With President Barack Obama completing his signature on health reform law in March, Virginia’s Republican Attorney General, Ken Cuccinelli filed suit in the U.S. District Court for the Eastern District of Virginia. The suit names Kathleen Sebelius, the U.S. Secretary of the Department of Health and Human Services, as the defendant and is one of several federal lawsuits to challenge health reform law.
Virginia, however, was first to file its suit, outside of a multi-state suit filed in Florida on behalf of 20 other states.
As part of his argument, Cuccinelli claimed the Virginia Health Care Freedom Act, passed by the Virginia General Assembly and signed by Gov. Bob McDonnell would rebuff the federal government from requiring individuals to secure private health insurance.
In its court filing of May 24, lawyers for the Obama Administration say “a state cannot, however, manufacture its own standing to challenge a federal law by the simple expedient of passing a statute purporting to nullify it.
“Otherwise, a state could import almost any political or policy dispute into federal court by enacting its side of the argument into state law,” said the filing, signed by Assistant U.S. Attorney General Tony West, Deputy Assistant Attorney General Ian Heath Gershengorn and U.S. Attorney Neil MacBride.
Regarding the individual mandate to secure private insurance, or face a penalty starting in 2014, the federal attorneys said the provision applies only to individuals and not the state government.
“Because Virginia itself neither has sustained a direct or concrete injury, nor is in immediate danger of such an injury, it does not have standing to sue,” the filing states.
Spreading risk, saving money
The Obama Administration claims that Congress is well within its power under the Commerce Clause, as the body “understood that virtually everyone at some point will need medical services, which cost money,” the lawyers state.
Congress estimated that Americans spent $2.5 trillion on health care in 2009 as 45 million Americans are uninsured, mostly because they cannot afford coverage, the filing states. However, these individual still require medical care – to the tune of $43 billion in 2008 – which is passed on to the health care market.
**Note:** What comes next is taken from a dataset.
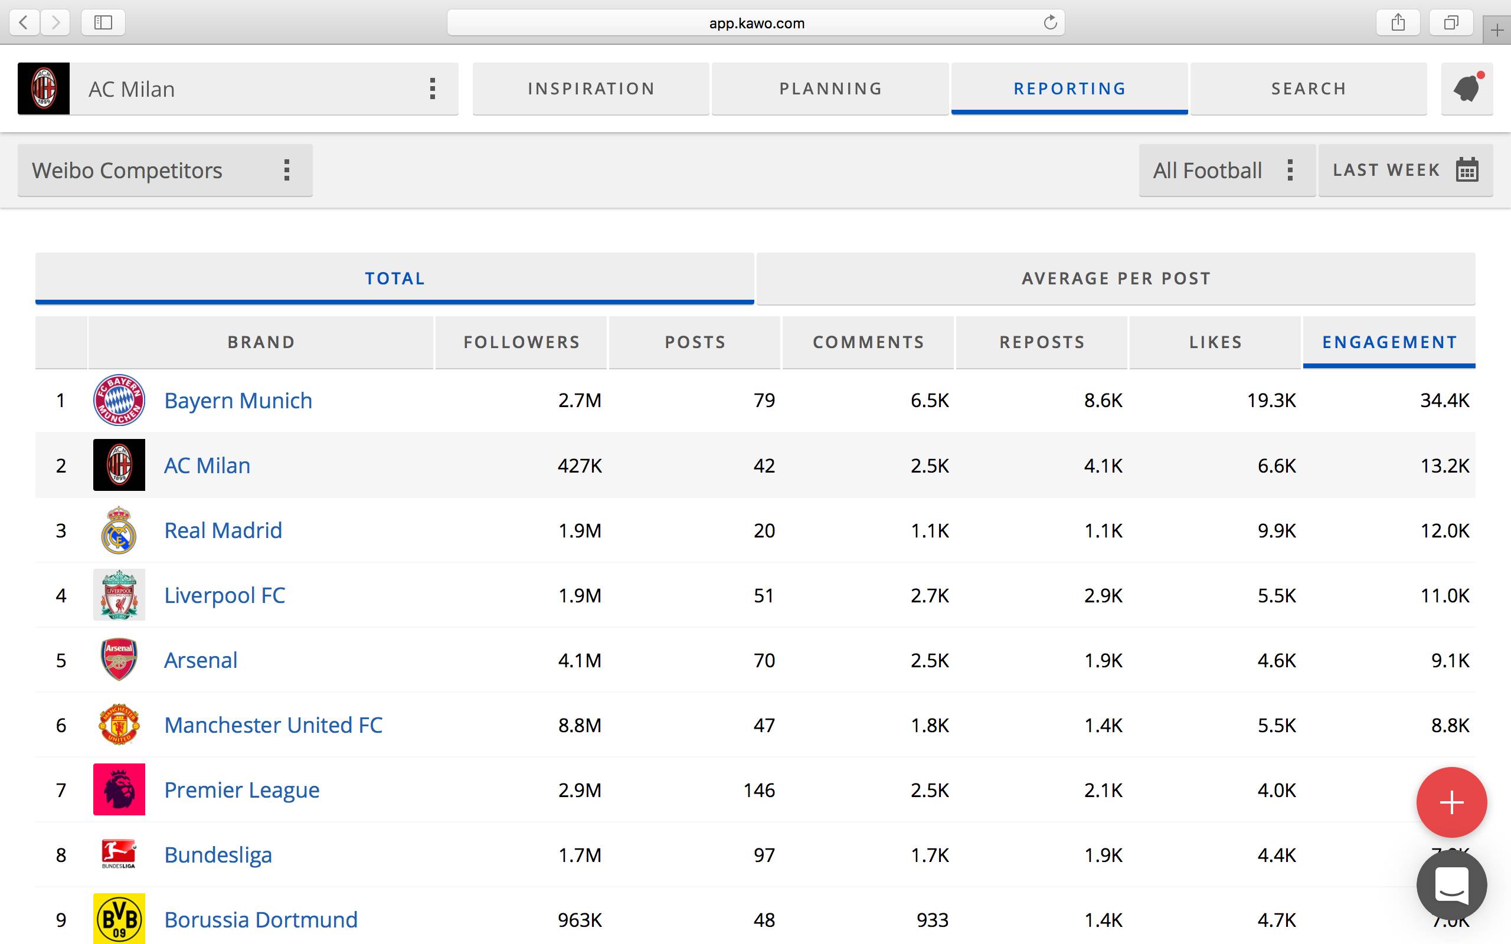
Task: Show all Safari tabs overview
Action: 1451,23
To aid this problem, Congress enacted many initiatives in the Patient Protection and Affordable Care Act, the attorneys claim, including health insurance exchanges, also set for 2014, and the individual mandate.
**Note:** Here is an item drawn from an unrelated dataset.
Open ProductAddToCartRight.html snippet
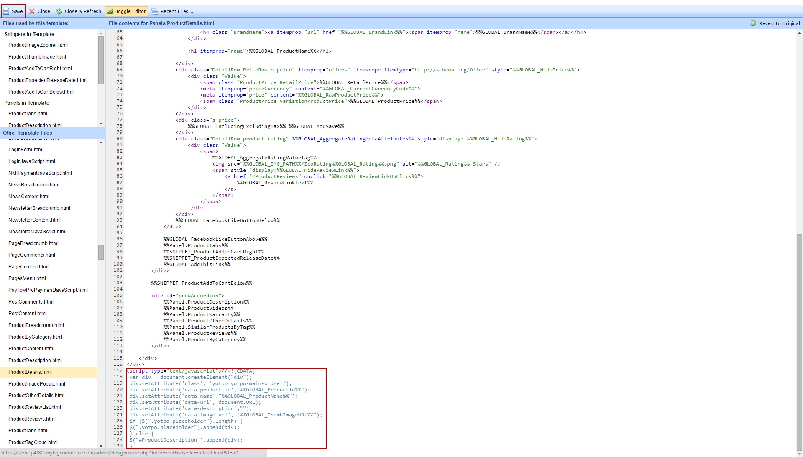The image size is (803, 457). click(x=40, y=69)
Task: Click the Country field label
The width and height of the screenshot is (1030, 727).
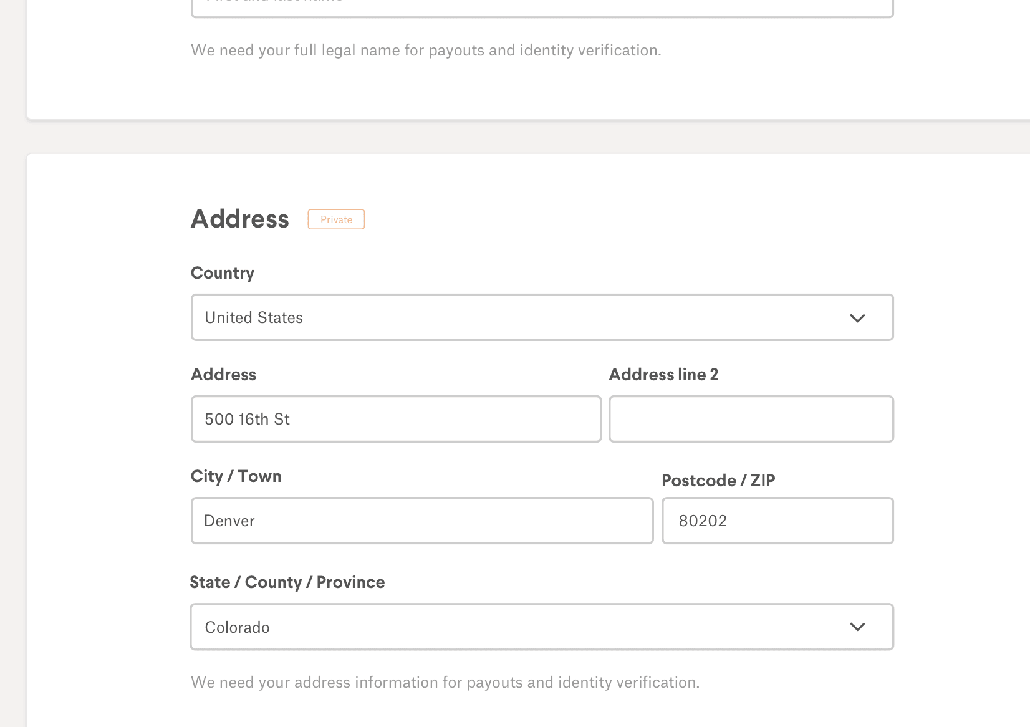Action: pos(222,272)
“The ‘minimum coverage provision’ that Virginia challenges…is a linchpin of Congress’ reform plan,” the attorneys wrote, adding that those who can afford care spread risk across a larger pool.
In concluding its motion to dismiss, lawyers for the Obama Administration say it is outside of the federal court’s purview, but if it did, the individual mandate “falls within Congress’s authority to regulate interstate commerce, as well as power to lay taxes and make expenditures for the general welfare.”
In a statement to the Washington Post, Cuccinelli defended his suit, indicating that a person who chooses not to purchase health insurance is not engaged in commerce.
“If Congress has the power to force Americans to buy health insurance, then there’s nothing to stop Congress from forcing us to buy any product,” he told the Post.